ガリッ、と。手の平を引っ掛かれたような感覚に襲われる。ただの感覚で、手そのものにケガは無い。ただ痛みはあるし音が俺以外にも聞こえていたらしく、ハルカさんが咄嗟に俺の手を診た。
もっとも、ケガは無いのですぐにホッとして離してくれたが。
「ねぇ、今の音って」
「ああ。ここに、多分セルクが使った魔法がある。というか、魔力の塊だな。……幻覚魔法、空間魔法辺りが使われているだろうから、俺以外には見えないようだけど」
星の性質を持つ、太陽属性の魔力。太陽属性は特殊な属性だ。光、炎、土属性の特性を併せ持つ。今挙げた3属性の魔法や空間魔法の威力が上がる属性だ。

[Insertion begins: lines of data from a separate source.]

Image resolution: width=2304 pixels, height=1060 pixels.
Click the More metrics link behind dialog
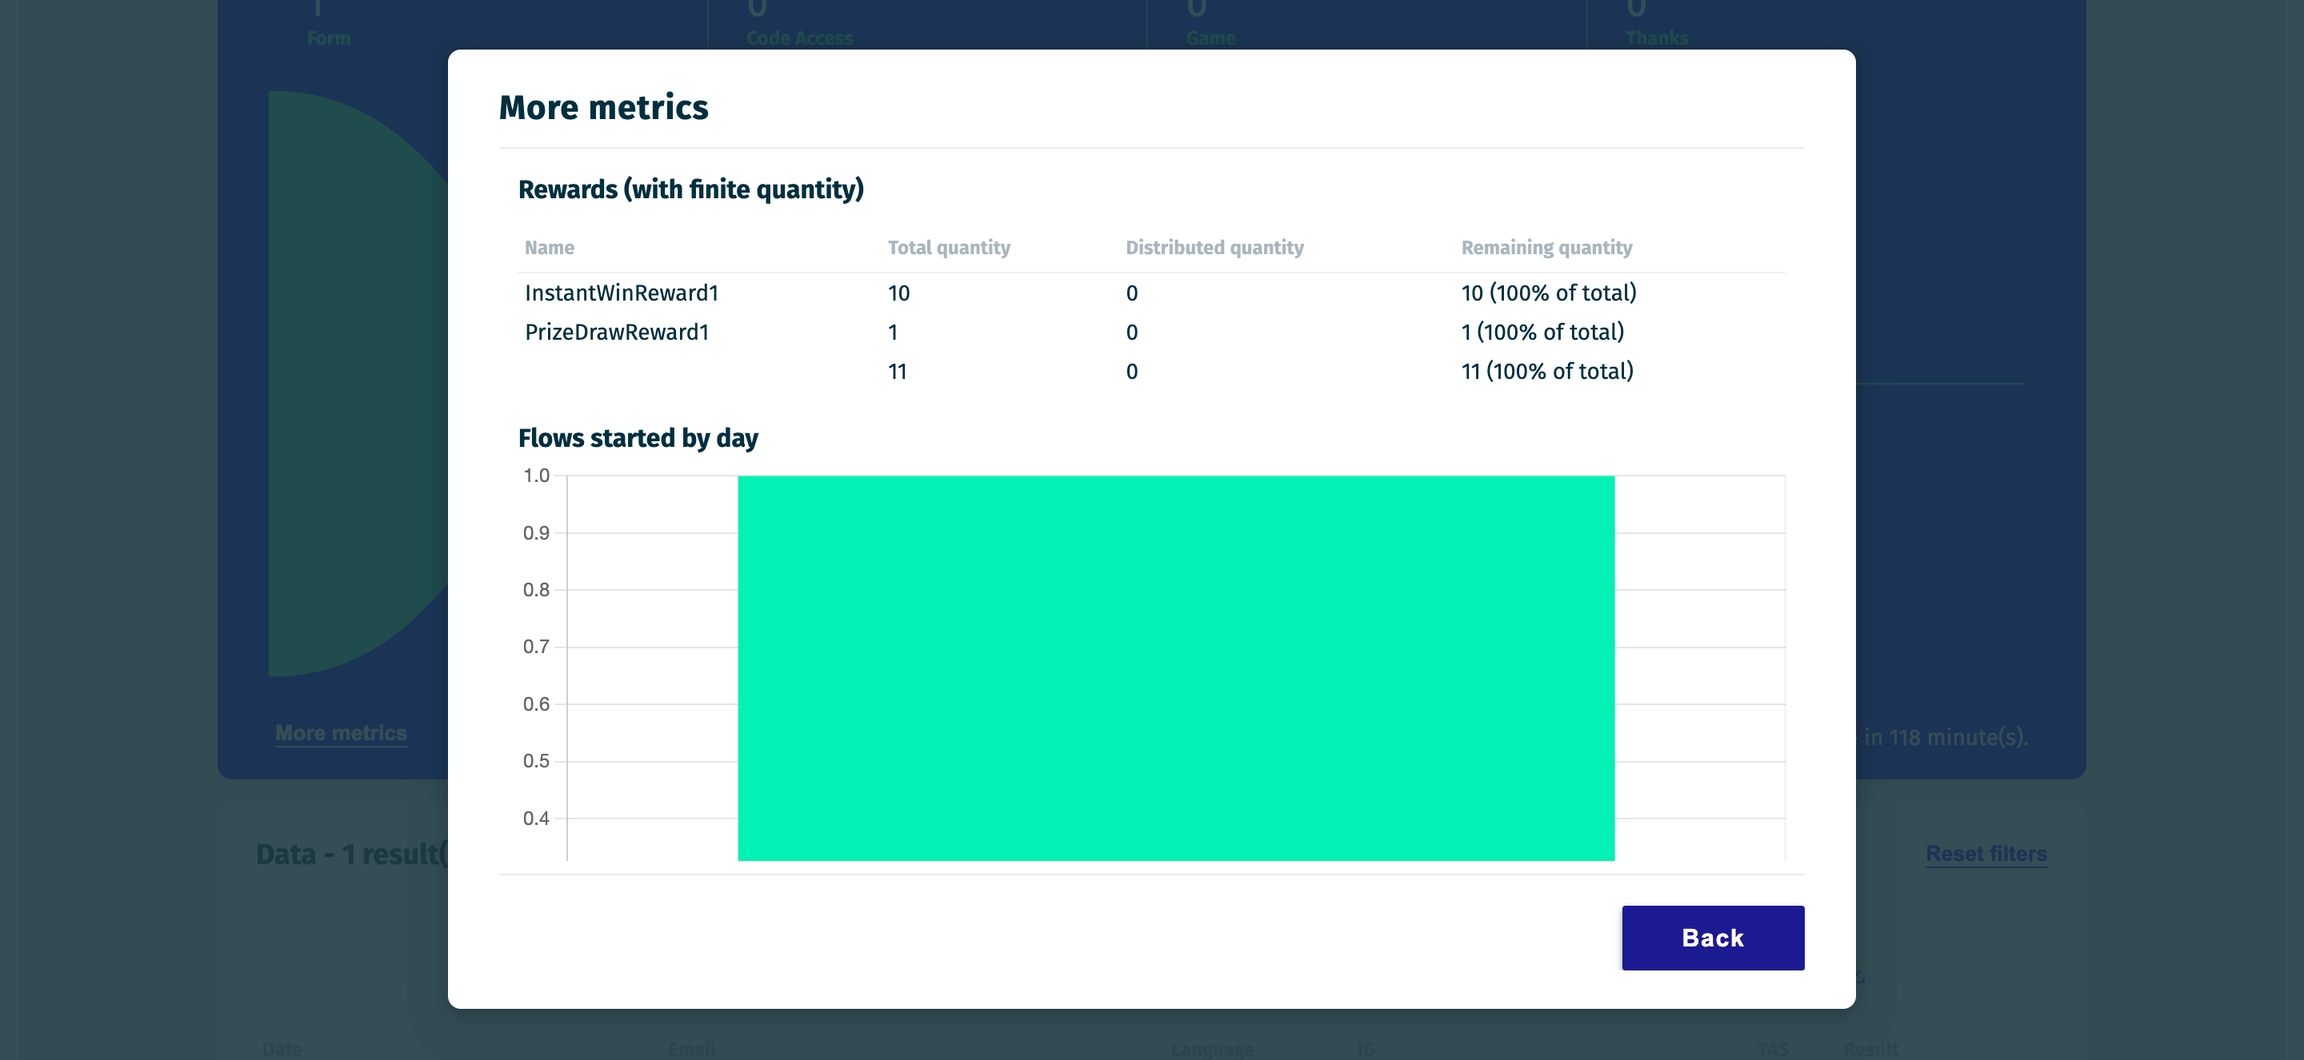point(340,733)
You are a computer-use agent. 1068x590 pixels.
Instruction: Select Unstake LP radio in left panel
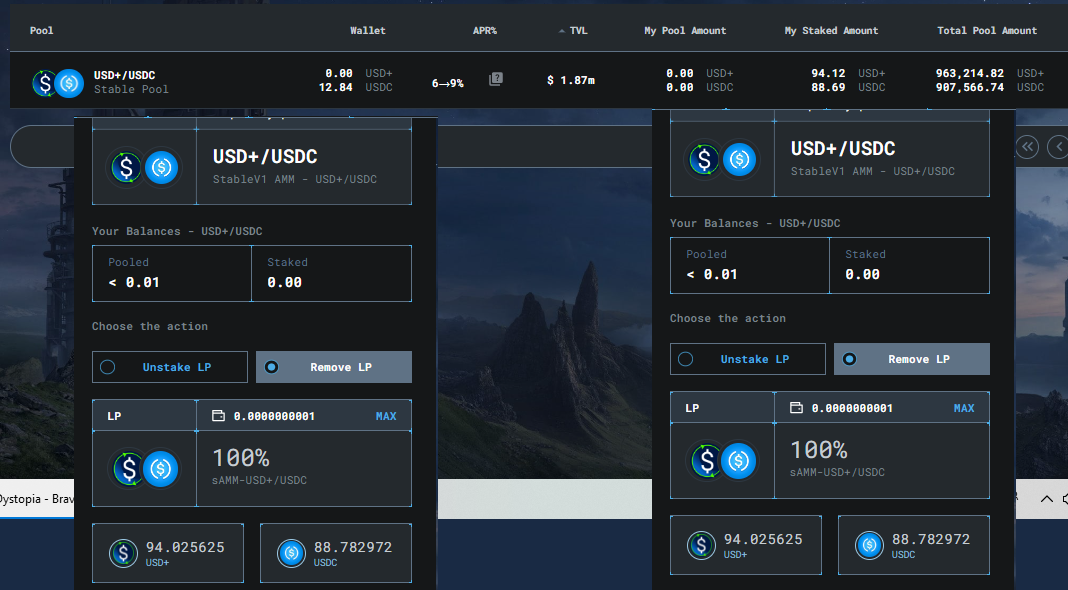(108, 367)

どうやら空間魔法と幻覚魔法のどちらも使って、その間を魔力が行きかうようにしたらしい。術者がいなくてもしばらくこのサイクルが続くようにしたため、4時間以上経っても解けなかったようだ。
ただ、今俺が僅かにサイクルを狂わせたせいか、魔法がすぐに解け始める。
周囲に魔力が拡散していく。
濃密な魔力だ。空中で小さな結晶と化し、キラキラとした胞子が舞っているような光景を生み出した。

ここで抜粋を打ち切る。